В то же время религия не может отрицать божественной природы художественных творений, и именно массовая религия не обходится без художественных средств воздействия по причине их эффективности, уступая склонности масс к магии и идолопоклонству. Не говоря уже о том, что организованная массовая религия нередко связана с искусством чисто экономическими интересами. Примером может служить торговля иконами византийских монахов — противников цезаропапистской297
императорской власти, которая опиралась на войско иконоборцев, рекрутируемое из пограничных провинций, где тогда еще господствовал строго спиритуалистический ислам. Император, в свою очередь, Хотел, лишив монашество источника доходов, сломить его сопротивление и реализовать свои планы господства над церковью. Внутренне каждая оргиастическая или ритуалистическая религия, как и религия любви, основанная на мистическом разрушении индивидуальности, при всем различии их «последних смыслов» психологически предполагают искусство: первая (оргиастическая) — музыку и пение, другая (ритуалистическая) — изобразительное искусство, третья (религия любви) — лирику и музыку. Об этом свидетельствует вся религиозная история от индийской литературы и искусства и радостного мира суфизма до песен Святого Франциска и огромного воздействия религиозного символизма, причем именно мистически обусловленных настроений. Но отношение к искусству различно не только в разных формах эмпирической религиозности, но и внутри каждой из них в зависимости от ее структурных форм, слоев и носителей: у пророков — иное, чем у священников и мистагогов, у монахов — иное, чем у благочестивых мирян, в массовых религиях — иное, чем в сектах виртуозов, причем в аскетических сектах — совершенно иное и, в принципе, более враждебное, чем в мистических. Но это уже не относится к нашей теме.

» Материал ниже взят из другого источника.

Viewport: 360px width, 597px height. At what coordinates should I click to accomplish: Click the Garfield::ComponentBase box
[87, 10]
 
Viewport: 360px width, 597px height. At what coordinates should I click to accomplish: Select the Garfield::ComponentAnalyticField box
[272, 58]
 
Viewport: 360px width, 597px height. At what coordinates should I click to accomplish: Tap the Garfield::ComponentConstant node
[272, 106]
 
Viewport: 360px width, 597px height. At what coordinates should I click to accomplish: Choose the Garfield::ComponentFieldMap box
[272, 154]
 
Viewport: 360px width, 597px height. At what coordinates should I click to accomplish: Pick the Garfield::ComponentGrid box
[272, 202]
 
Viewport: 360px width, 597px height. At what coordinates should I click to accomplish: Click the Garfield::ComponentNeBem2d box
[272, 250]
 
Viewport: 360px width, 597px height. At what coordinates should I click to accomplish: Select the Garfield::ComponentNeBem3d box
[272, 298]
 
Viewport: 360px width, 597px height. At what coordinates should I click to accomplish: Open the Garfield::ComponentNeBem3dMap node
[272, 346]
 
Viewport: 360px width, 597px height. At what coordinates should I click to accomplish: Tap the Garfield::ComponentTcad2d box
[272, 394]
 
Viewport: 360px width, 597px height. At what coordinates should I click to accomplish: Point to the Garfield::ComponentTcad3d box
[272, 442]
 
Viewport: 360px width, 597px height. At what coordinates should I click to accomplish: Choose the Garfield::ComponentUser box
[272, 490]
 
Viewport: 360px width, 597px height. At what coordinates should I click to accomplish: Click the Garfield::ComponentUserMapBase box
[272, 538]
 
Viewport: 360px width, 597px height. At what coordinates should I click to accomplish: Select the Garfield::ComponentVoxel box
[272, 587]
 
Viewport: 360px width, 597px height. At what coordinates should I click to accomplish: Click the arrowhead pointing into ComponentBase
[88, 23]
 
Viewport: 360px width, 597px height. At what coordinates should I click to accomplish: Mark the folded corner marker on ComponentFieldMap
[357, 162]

Полное внутреннее примирение религиозной и художественной позиций в последнем (субъективно подразумеваемом) смысле труднее всего там, где стадия магии и чистого ритуализме уже позади.Для нас важен смысл отказа от собственно художественных средств в определенных специфически рациональных религиях — в синагогальном служении и раннем христианстве, а затем в аскетическом протестантизме. Во всех этих случаях он — симптом или средство усиливающегося влияния религии на организацию жизни. То, что вторая заповедь298
стала главным основанием еврейского рационализма (как считают некоторые представители еврейских реформационных движений), — явное преувеличение. Но нельзя отрицать, что систематическое осуждение искреннего увлечения творчеством форм, эффект которых подтверждают объем и характер художественного производства в среде благочестивых евреев и протестантов, должно было оказать определенное влияние на формирование интеллектуальной и рациональной методики образа жизни.§ 12. Культурные религии и «мир»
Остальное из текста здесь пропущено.